Functionalizing single-walled carbon nanotubes (SWCNT) with different chemical functional groups directly enhances their chemical adhesion and dispersion in viscous polymeric resins such as polydimethylsiloxane (PDMS). Nevertheless, the ideal surface polarity (hydrophilic or hydrophobic) for SWCNT to foster stronger chemical bonding with PDMS remains uncertain. This investigation delves into the impact of enhanced SWCNT dispersion within PDMS on the surface mechanical characteristics of this flexible composite system.
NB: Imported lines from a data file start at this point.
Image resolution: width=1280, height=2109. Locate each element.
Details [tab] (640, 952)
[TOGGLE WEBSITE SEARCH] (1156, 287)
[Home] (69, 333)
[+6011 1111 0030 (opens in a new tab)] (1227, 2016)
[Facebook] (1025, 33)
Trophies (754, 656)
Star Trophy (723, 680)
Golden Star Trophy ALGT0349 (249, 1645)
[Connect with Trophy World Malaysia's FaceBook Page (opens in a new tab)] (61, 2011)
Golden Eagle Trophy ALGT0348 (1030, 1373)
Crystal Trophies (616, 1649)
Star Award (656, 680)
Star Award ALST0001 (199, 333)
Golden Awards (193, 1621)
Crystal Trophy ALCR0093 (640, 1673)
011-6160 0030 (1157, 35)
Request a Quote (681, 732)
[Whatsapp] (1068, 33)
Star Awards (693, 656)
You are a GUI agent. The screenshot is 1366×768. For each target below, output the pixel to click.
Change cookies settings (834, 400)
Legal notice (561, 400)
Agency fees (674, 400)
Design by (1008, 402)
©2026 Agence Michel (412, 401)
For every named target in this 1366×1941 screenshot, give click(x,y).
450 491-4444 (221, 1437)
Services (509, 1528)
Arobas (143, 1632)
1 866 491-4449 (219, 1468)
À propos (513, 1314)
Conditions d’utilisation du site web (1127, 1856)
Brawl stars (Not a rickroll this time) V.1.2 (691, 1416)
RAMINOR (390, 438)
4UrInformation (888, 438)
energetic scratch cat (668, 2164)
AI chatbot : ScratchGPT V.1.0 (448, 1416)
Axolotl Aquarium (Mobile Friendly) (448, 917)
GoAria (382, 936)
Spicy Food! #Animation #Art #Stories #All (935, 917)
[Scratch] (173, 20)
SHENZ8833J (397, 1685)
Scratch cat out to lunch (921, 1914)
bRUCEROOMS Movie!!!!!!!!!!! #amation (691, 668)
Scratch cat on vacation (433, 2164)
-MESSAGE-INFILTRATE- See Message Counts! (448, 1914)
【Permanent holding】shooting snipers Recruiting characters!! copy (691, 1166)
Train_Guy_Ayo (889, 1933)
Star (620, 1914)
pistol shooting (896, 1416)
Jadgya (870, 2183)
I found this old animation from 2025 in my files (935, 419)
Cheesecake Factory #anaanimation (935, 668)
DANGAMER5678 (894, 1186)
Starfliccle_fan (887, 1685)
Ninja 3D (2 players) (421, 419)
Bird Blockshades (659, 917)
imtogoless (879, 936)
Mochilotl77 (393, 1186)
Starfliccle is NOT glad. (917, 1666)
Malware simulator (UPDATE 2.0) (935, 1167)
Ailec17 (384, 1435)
We use carboxylic acid-functionalized SWCNT (COOH–SWCNT) and silane-functionalized SWCNT (sily–SWCNT), recognized for their hydrophilic and hydrophobic surface polarities, respectively, as reinforcing agents at ultra-low weight percentage loadings: 0.05 wt%, 0.5 wt%, and 1 wt%. We perform quasi-static nanoindentation analysis employing a Berkovich tip to probe the localized mechanical behavior of PDMS–SWCNT films at an indentation depth of 1 μm. Plastic deformation within the samples, denoted as plastic work (W_p), as well as the elastic modulus (E), hardness (H), and contact stiffness (S_c) of the composites are examined from the force–displacement curves to elucidate the enhancement in the surface mechanical attributes of the composite films.